Wu estimates that a new bridge and the first phase of a recovery center will be built within four years.

Boston city officials said a new bridge will cost more than $100 million, and are conducting a design process to calculate an updated cost for building a full-scale recovery campus, which was previously estimated at $540 million.

Campus construction, which largely consists of repairing and stabilizing 11 principle buildings, is expected to start in the spring of 2024 and be completed in 16 to 24 months, city officials said.

Wu announced the latest movement on the Long Island bridge this past summer, when violence and open-air drug use in the Mass and Cass zone had reached what she described as a “new level of public safety alarm.”

Police began clearing tents and tarps there earlier this month, after the City Council passed Wu’s anti-encampment ordinance, a component of the mayor’s three-pronged plan for tackling crime and homelessness on Methadone Mile.

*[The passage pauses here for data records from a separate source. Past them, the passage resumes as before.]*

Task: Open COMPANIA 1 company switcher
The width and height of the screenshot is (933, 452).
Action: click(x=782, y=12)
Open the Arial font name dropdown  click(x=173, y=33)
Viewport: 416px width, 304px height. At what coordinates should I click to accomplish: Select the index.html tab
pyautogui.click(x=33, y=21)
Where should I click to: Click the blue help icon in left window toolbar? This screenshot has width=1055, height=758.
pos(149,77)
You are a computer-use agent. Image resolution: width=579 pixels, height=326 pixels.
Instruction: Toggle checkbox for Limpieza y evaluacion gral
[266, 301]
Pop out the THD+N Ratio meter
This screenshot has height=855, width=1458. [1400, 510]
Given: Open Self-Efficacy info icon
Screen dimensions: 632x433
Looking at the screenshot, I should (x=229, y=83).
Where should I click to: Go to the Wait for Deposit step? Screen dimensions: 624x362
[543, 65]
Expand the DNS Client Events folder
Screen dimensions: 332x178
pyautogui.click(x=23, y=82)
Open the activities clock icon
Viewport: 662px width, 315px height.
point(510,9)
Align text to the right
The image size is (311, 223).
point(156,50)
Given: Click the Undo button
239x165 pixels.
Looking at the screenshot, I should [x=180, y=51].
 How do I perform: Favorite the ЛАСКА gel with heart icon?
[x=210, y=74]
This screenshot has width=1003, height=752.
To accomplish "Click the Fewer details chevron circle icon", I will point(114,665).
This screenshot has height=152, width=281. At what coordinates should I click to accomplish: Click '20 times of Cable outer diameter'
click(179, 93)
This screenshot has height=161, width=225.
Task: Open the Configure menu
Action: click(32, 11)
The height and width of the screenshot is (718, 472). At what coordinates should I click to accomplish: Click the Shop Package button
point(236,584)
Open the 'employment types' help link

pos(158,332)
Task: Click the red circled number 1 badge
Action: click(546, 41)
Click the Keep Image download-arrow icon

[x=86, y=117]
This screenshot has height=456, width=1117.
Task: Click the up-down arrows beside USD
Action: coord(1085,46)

Citing prior estimates for building a new bridge and recovery campus, Ayers said “taxpayers deserve to know if there is a more cost-effective option for access” to Long Island.

“I commend the City of Boston for looking to establish a drug addiction treatment facility, but this legislation, if passed, could demonstrate a more cost-effective means of transit to the island, and the money saved could be used instead to bolster the treatment services on the island,” Ayers said.